Wirtschaftslehre

Wirtschaftskunde, Betriebswirtschaftslehre, Volkswirtschaftslehre

Elaboration Likelihood Model


Das Elaboration Likelihood Model (kurz ELM) stammt von Richard Petty und John T. Cacioppo aus dem Jahr 1986. Es dient bei einer Kommunikation zur Erklärung der Auswirkung der Mitteilung beim Empfänger hinsichtlich seiner Einstellung zu dieser.

Arten der Mitteilungsverarbeitung

Im Mittelpunkt steht also die Verarbeitung (Elaboration) der Mitteilung und diese geschieht nach dem Elaboration Likelihood Model auf zwei Arten:
  1. Zentrale Verarbeitung der Mitteilung
  2. Periphere Verarbeitung der Mitteilung



Zentrale Verarbeitung der Mitteilung

Bei der zentralen Verarbeitung der Mitteilung spricht man auch von der "zentralen Route". Hier findet eine gründliche Überprüfung der Argumente statt und die Einstellungsänderung hängt von der Qualität der Argumente ab. Der Empfänger vergleicht die Argumente also schon mit vorhandenem Wissen, wägt und schätzt sie ab.

Damit die Nachricht aber auch diese zentrale Route geht, müssen beim Empfänger entsprechende Voraussetzungen vorhanden sein. So muss neben Interesse auch die Motivation beim Empfänger bestehen, sich mit dieser Nachricht sich intensiv auseinanderzusetzen. Dafür muss der Inhalt der Nachricht für ihn relevant sein, sodass er sich von der Verarbeitung einen Erkenntnisgewinn erhofft.

Periphere Verarbeitung der Mitteilung

Bei der peripheren Verarbeitung der Mitteilung, oder auch "peripheren Route", findet im Gegensatz zur zentralen Route keine gründliche, sondern lediglich eine oberflächliche Verarbeitung der Nachricht statt.

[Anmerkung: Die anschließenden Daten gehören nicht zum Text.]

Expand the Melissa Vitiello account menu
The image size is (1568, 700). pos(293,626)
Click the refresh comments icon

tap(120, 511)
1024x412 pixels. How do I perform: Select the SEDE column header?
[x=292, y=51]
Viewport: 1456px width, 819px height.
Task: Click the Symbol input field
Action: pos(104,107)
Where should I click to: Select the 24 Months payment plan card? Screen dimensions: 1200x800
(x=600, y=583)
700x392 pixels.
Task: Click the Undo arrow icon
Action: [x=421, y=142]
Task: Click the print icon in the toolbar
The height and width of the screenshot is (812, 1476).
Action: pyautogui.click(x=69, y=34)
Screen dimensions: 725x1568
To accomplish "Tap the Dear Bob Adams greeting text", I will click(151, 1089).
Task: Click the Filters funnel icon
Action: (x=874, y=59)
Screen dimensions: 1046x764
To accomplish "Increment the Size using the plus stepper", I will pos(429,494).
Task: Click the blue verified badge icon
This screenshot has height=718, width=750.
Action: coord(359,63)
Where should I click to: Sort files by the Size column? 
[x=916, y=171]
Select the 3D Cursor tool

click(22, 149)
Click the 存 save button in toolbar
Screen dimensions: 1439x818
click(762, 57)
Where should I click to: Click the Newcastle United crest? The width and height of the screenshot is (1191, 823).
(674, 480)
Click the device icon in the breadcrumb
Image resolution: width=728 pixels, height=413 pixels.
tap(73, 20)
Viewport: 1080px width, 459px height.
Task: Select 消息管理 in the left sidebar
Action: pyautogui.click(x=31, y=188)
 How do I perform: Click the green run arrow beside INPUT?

Dementsprechend sind die Argumente nebensächlich, relevant sind allerdings periphere Hinweisreize. Darunter versteht man beispielsweise die wahrgenommene Attraktivität des Senders, dessen Kompetenz oder Bekanntheit, die Länge der Kommunikation und noch vieles mehr.

Auch wenn man es sich nicht bewusst ist, verwenden wir die peripheren Verarbeitung viel öfters als die zentrale Verarbeitung (Konditionierung).

Voraussetzung für die periphere Verarbeitung ist fehlende Motivation, keine ausreichende Fähigkeiten um die Nachricht gründlich zu Überprüfen oder einfach eine zu geringe Relevanz des Nachrichteninhalts.